Personal information
- Full name: Thomas James
- Date of birth: 19 October 1988 (age 37)
- Place of birth: Leamington Spa, England
- Position: Defender

Youth career
- Leamington

Senior career*
- Years: Team / Apps / (Gls)
- 2006–2007: Leamington / 14 / (0)
- 2007–2011: Stratford Town
- 2011–2012: Watford / 0 / (0)
- 2012–2013: Nuneaton Town / 14 / (0)
- 2013: → Leamington (loan) / 5 / (0)
- 2013–2014: Daventry Town / 33 / (1)
- 2014–2015: Tamworth / 29 / (0)
- 2015–2016: Hednesford Town
- 2016: → Rugby Town (loan) / 15 / (0)
- 2016–2017: Leamington / 26 / (1)
- 2017: Banbury United
- 2018–2020: Leamington / 2 / (0)

= Tom James (English footballer) =

English footballer

Thomas James (born 17 October 1988) is an English footballer who plays as a defender.

==Playing career==

===Watford===
Tom began his career in Leamington's Youth set up, and after progressing to the first team was part of Jason Cadden’s Midland Football Alliance double winning squad in 2006/07.
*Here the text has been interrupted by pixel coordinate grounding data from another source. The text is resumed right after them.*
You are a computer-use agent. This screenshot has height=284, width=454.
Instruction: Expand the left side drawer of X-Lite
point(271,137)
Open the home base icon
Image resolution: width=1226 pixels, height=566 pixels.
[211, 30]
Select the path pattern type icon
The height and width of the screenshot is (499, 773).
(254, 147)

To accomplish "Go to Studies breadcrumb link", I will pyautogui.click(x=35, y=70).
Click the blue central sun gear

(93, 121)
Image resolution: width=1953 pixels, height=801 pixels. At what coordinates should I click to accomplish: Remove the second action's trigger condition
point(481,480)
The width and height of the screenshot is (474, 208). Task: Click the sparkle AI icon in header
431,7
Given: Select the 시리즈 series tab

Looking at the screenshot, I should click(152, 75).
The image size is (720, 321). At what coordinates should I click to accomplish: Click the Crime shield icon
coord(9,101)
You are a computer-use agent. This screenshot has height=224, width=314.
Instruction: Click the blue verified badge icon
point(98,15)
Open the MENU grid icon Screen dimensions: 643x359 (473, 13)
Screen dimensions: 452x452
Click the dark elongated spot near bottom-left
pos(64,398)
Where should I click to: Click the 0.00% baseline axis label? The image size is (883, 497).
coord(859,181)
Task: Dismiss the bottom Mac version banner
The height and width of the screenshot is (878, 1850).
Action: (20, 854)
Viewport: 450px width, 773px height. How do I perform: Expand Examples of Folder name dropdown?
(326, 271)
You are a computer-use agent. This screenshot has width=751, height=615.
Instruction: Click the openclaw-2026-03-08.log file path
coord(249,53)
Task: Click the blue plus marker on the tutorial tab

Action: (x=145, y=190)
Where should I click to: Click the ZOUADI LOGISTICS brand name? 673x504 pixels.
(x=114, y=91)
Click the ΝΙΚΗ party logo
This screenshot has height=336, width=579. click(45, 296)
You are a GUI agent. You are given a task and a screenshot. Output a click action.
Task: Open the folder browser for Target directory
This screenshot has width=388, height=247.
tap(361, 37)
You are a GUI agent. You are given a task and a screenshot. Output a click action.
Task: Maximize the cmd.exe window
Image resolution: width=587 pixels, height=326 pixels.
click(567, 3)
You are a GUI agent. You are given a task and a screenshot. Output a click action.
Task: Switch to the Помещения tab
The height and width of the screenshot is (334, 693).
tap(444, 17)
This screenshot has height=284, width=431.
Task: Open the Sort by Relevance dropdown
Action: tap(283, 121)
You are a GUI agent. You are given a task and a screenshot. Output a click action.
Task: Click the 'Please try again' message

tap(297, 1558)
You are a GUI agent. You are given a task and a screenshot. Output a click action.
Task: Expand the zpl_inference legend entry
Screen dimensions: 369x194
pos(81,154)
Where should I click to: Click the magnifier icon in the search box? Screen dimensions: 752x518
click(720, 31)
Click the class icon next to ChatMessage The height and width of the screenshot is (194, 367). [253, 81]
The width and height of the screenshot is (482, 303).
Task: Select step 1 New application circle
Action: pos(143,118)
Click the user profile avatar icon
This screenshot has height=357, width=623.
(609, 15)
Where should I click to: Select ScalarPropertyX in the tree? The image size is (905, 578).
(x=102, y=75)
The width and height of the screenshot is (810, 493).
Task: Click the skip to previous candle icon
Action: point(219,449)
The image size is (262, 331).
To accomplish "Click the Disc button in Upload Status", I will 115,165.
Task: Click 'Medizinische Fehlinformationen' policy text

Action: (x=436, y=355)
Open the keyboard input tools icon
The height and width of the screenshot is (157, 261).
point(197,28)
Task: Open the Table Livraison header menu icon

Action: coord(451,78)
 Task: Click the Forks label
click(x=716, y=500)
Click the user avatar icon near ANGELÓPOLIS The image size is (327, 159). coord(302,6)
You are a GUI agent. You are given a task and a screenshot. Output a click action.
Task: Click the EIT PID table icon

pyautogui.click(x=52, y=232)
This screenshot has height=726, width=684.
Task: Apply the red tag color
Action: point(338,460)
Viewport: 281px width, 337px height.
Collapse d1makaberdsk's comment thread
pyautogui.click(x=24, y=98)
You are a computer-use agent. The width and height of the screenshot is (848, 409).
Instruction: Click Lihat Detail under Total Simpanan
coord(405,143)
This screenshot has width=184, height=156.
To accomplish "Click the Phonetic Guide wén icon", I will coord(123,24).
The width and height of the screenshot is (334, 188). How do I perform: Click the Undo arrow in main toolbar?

Following some impressive displays for Stratford Town, James was signed by Football League Championship side Watford on 5 August 2011.

Tom played his one and only game for Watford in an FA Cup tie against Bradford City on 7 January 2012, he came on as an 85th-minute substitute for Mark Yeates, Watford won the game 4–2.

Tom James was informed he would be released by Watford when his contract expired on 30 June 2012, and would be joined by teammates Rene Gilmartin, Chez Isaac and Michael Bryan.

===Daventry Town===
Tom signed for Southern Football League Division One Central side Daventry Town on 25 October 2013.

James went on to make 33 league appearances for Daventry Town and scored one goal.

===Tamworth===
On 10 June 2014, Tom James signed for Conference North side Tamworth.

===Later career===
Ahead of the 2016–17 season, James returned to his former club, Leamington. During 2017, James played for Banbury United.

In the 2018–19 and 2019–20 seasons, he once again played for Leamington. During those seasons, he was also a part of the coaching staff at the club.